Vivíamos na vizinhança dele, via-o frequentemente e duas ou três vezes tínhamos ido jantar ou tomar o chá com ele. O Velho-Tarimbeiro lá estava residindo. Era sempre a mesma, com as mesmas borboletas imortais volteando sempre por cima da sua touca.

Semelhante a muitas outras mães que conheci durante a minha vida, Mistress Markleham tratava mais de se divertir do que a filha. Tinha necessidade de se distrair e como um astucioso Velho-Tarimbeiro que era, queria fazer acreditar, consultando as suas próprias inspirações, que se imolava à filha. Essa excelente mãe estava, pois, muito disposta a favorecer o desejo do doutor, que queria que Annie se divertisse e aprovava alto e bom som a sagacidade do seu genro.

Não duvido que ela fizesse sangrar a chaga do doutor sem o saber, sem contribuir com outra coisa do que com um certo grau de egoísmo e de frivolidade que se encontra por vezes nas pessoas de uma idade madura; confirmava-o, creio, no pensamento que ele impunha à mocidade de sua mulher e como não havia entre eles simpatia natural, à força de o felicitar por procurar tornar mais leve a Annie o peso da vida.

— Meu caro amigo — dizia-lhe ela um dia na minha presença — sem dúvida sabe que é um pouco triste para Annie estar sempre encerrada aqui.

O doutor fez um benévolo sinal de cabeça.

— Quando ela tiver a idade de sua mãe — disse Mistress Markleham, agitando o leque — o caso mudará de figura. Cá por mim podiam meter-me numa enxovia; contanto que eu tivesse boa companhia e pudesse fazer o meu rubber, nunca pediria para sair. Mas eu não sou Annie, sabe? E Annie não é sua mãe.

— Certamente, certamente — disse o doutor.

— O senhor é o melhor homem do mundo.
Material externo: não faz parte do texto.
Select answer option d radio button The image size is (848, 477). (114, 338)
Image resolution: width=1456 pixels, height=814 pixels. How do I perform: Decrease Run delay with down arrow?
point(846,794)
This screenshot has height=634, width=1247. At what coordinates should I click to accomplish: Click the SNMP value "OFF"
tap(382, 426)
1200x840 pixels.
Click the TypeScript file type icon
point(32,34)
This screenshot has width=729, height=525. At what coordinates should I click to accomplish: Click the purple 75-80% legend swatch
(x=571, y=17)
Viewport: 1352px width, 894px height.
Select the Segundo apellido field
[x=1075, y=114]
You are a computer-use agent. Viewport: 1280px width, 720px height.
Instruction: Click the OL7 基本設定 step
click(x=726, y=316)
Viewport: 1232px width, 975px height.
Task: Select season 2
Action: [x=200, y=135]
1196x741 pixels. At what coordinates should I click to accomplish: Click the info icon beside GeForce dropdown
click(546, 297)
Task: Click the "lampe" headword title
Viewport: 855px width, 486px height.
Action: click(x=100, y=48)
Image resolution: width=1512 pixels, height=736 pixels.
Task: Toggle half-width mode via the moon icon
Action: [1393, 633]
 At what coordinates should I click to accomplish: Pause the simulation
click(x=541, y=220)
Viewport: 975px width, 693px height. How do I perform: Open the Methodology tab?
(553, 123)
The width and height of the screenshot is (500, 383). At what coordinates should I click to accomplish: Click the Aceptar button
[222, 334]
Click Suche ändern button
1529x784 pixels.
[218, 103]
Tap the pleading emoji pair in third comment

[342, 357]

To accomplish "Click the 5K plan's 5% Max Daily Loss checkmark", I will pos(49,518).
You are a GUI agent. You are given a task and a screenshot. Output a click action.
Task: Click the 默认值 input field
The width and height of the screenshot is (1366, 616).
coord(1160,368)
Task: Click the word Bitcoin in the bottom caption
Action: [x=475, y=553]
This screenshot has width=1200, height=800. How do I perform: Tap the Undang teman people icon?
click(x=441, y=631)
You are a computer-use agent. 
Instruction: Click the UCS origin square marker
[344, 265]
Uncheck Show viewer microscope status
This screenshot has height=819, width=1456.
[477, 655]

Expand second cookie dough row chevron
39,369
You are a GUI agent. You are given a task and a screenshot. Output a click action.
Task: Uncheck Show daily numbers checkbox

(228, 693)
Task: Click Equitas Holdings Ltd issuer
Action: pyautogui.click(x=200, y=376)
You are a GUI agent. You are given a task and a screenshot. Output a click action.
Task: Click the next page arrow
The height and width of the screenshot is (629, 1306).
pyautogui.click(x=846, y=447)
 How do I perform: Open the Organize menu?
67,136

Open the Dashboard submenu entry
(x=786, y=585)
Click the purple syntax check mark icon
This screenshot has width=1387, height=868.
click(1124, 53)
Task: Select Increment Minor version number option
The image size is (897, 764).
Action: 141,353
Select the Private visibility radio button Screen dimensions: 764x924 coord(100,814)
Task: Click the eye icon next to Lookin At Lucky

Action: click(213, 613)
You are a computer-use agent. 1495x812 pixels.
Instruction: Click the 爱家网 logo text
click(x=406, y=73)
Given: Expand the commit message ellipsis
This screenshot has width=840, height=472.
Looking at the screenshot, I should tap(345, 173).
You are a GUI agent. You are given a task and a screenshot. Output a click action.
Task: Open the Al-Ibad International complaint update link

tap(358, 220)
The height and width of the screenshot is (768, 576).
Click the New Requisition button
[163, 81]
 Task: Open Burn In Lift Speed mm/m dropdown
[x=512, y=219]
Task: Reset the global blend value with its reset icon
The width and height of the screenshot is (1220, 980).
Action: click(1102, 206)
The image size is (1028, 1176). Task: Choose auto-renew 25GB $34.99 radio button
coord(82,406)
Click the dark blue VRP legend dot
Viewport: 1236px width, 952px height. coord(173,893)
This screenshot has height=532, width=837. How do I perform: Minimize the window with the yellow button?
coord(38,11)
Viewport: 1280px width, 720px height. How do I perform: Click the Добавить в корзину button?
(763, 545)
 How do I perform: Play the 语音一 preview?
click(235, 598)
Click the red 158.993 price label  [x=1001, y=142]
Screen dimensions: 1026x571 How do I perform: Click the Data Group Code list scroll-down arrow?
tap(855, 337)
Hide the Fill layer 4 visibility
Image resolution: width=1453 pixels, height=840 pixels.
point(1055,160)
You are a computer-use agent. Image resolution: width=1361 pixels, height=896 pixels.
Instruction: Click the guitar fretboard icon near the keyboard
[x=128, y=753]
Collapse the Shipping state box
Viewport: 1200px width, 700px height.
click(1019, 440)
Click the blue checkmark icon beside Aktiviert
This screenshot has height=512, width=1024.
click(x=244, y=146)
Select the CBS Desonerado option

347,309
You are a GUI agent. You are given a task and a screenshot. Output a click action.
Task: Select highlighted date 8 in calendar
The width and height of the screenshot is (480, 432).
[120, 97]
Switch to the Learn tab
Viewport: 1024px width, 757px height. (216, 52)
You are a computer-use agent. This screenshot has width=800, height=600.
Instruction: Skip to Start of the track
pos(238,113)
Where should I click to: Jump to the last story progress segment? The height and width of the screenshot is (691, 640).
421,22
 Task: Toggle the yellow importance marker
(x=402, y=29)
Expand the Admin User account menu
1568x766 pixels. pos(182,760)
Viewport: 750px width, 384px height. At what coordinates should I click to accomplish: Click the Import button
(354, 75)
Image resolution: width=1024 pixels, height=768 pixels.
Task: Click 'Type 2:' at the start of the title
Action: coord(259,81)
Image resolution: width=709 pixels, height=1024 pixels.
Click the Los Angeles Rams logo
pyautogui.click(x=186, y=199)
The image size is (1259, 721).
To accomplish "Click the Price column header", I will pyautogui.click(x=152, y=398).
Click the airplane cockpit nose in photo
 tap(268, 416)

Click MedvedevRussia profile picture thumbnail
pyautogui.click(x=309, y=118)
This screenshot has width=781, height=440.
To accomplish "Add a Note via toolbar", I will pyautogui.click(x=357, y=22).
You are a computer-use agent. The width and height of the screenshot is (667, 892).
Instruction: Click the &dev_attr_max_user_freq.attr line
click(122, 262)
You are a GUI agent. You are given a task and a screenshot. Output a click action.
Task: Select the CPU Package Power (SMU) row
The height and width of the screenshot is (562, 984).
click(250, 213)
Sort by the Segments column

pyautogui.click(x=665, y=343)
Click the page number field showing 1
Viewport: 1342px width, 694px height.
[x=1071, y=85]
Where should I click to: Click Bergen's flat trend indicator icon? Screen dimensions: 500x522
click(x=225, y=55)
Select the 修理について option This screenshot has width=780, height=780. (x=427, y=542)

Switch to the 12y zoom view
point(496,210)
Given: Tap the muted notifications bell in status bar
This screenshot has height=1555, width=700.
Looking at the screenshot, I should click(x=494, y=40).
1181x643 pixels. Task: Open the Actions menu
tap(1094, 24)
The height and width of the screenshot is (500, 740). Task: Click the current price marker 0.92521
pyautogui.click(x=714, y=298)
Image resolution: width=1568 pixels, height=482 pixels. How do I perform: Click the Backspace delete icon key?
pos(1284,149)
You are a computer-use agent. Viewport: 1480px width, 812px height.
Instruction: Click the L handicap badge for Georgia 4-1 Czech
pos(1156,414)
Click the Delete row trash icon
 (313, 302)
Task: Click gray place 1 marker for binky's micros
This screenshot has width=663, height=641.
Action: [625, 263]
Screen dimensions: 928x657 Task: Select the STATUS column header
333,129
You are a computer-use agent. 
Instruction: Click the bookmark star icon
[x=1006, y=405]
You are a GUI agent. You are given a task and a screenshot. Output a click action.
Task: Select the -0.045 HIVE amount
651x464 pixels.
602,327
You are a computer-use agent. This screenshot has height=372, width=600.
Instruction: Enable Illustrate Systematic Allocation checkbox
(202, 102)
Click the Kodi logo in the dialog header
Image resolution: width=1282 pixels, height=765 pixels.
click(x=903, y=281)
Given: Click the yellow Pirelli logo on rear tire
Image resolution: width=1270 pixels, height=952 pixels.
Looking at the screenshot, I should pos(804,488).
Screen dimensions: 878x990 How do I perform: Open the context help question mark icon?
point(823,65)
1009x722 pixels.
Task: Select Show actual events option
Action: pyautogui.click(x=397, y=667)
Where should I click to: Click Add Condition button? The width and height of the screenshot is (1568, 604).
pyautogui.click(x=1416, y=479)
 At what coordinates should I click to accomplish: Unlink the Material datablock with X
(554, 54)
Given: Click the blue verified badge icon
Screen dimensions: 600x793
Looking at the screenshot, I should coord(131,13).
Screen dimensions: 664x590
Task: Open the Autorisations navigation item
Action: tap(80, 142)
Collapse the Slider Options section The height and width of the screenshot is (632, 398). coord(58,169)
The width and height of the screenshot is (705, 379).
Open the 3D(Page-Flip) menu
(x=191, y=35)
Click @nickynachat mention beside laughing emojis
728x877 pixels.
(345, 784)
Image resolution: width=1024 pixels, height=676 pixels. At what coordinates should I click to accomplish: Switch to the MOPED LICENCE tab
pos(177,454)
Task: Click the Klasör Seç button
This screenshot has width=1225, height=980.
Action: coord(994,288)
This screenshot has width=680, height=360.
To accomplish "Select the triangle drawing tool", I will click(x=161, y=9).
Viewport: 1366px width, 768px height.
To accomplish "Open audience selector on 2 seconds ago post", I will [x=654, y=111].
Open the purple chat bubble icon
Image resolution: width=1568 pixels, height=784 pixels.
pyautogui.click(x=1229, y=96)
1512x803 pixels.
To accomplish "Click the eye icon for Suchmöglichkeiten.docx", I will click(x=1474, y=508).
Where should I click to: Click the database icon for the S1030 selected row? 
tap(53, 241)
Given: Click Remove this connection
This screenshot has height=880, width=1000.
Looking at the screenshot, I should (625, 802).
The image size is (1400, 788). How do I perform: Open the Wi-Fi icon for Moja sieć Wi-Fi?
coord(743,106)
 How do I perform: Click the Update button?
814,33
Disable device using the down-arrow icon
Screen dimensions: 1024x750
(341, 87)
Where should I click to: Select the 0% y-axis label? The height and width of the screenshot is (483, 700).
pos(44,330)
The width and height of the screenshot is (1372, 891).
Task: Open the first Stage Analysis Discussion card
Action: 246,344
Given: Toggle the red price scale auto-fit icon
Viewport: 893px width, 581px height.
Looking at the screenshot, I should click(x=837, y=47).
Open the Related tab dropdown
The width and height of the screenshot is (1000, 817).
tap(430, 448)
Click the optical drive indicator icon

Não, há-de perdoar-me — continuou ela, vendo o doutor fazer um gesto negativo. — É preciso que lho diga na frente como lho digo nas costas, o senhor é o melhor homem do mundo; mas, naturalmente, o senhor não pode, não é verdade, ter os mesmos gostos e os mesmos cuidados de Annie?

— Não! — disse o doutor com voz triste.

— Não; é muito natural — prosseguiu o Velho Tarimbeiro. — Veja, por exemplo, o seu Dicionário! Que coisa tão útil um dicionário! Que coisa tão indispensável! O sentido das palavras! Sem o doutor Johnson e outras pessoas assim, quem sabe se, a estas horas, não daríamos a um ferro de brunir o nome de um cabo de vassoura!? Mas não podemos pedir a Annie que se interesse por um Dicionário, mesmo quando ele está por acabar, não é verdade?

O doutor meneou a cabeça.

— E eis a razão porque aprovo tanto as suas atenções delicadas — disse Mistress Markleham, dando-lhe no ombro uma pequena pancada com o leque. — Isso prova que o senhor não é como tantos outros velhos que desejariam encontrar velhas cabeças sobre ombros novos. O senhor estudou o coração de Annie e compreende-o. É o que em si acho de encantador.

O doutor Strong parecia, a despeito da sua tranquilidade e da sua paciência habitual, não suportar senão com constrangimento todos estes cumprimentos.

— Assim, meu caro doutor — continuou o Velho Tarimbeiro, dando no doutor muitas palmadinhas de amizade — pode dispor de mim quando quiser. Saiba que estou inteiramente às suas ordens. Estou pronta a ir com Annie aos teatros, aos concertos, à exposição, a toda a parte, enfim; e verá que não me queixarei senão da fadiga; o dever, meu caro doutor, o dever primeiro que tudo!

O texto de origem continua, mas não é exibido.